Das Plakat wird im Klassenzimmer aufgehängt. So erinnern sich alle jeden Tag daran:
In unserer Klasse gehen wir freundlich und respektvoll miteinander um.


👫 7. Spiel: „Partnerwechsel“

Ziel: Ausgrenzung abbauen
Alter: ab Klasse 2
Dauer: flexibel

So geht’s:

  • Bei Partner- oder Gruppenarbeiten werden die Partner bewusst gewechselt.

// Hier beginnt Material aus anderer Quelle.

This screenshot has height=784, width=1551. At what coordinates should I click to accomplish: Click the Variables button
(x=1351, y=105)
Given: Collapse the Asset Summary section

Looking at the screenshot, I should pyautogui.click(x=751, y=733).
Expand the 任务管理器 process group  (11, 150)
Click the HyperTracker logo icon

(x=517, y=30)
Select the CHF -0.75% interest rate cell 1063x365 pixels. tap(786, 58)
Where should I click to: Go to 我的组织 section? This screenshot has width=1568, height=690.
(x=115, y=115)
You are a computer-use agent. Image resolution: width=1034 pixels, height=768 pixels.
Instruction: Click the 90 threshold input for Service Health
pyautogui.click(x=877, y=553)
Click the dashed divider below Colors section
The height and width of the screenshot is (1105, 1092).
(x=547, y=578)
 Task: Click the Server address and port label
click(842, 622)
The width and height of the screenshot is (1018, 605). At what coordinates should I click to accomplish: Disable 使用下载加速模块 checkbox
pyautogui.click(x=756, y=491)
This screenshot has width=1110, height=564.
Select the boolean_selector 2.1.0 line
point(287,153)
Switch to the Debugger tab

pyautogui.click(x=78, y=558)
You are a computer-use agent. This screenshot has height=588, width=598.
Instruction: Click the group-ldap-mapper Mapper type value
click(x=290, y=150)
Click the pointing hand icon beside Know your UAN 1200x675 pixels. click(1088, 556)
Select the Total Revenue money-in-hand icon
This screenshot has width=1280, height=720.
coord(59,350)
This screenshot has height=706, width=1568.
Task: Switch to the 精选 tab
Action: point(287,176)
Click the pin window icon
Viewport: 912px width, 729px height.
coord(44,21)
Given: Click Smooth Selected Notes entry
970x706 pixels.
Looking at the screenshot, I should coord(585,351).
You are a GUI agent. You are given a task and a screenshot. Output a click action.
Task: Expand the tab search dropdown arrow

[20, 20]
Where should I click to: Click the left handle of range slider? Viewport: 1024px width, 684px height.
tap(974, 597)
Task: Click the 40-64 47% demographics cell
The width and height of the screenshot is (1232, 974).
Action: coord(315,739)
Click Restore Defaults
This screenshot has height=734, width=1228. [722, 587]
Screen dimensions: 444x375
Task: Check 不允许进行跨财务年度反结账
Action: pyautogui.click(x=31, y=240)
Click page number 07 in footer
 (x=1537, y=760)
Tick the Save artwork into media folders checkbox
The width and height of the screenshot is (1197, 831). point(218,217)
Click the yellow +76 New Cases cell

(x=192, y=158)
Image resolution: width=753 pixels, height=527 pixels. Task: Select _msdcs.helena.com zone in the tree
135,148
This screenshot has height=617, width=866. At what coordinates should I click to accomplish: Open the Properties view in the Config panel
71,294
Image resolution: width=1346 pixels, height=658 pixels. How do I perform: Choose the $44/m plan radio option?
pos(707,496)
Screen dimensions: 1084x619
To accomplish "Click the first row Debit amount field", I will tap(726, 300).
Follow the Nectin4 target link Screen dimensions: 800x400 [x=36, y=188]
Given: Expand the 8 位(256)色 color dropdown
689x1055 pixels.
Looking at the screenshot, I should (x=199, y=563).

  • Ziel: Jeder arbeitet mit jederm.

Reflexion:

  • Wie war es mit jemand anderem zu arbeiten?

Wirkung:

  • Neue Beziehungen entstehen

  • Feste Rollen lösen sich auf


Kindgerecht erklärt

Bei diesem Spiel lernen die Kinder, mit vielen verschiedenen Kindern zusammenzuarbeiten. So merken sie, dass jeder etwas gut kann und dass niemand ausgeschlossen werden soll.

Die Lehrerin oder der Lehrer erklärt zuerst: „Heute arbeiten wir nicht immer mit denselben Freundinnen oder Freunden.“ Das ist wichtig, damit alle Kinder sich kennenlernen können.

Nun werden die Partner oder Gruppen neu eingeteilt. Manchmal arbeitet man mit jemandem, den man noch nicht so gut kennt. Das kann zuerst ungewohnt sein, ist aber erlaubt und gewollt.

Die Kinder bearbeiten eine kleine Aufgabe zusammen. Zum Beispiel ein Bild malen, etwas bauen oder ein Rätsel lösen. Dabei merken viele: Auch mit anderen klappt es gut.

Am Ende spricht die Klasse kurz darüber:

  • Wie war es mit einem neuen Partner?

  • Was hat gut funktioniert?

Das Spiel hilft, Freundschaften zu erweitern und Ausgrenzung zu verhindern.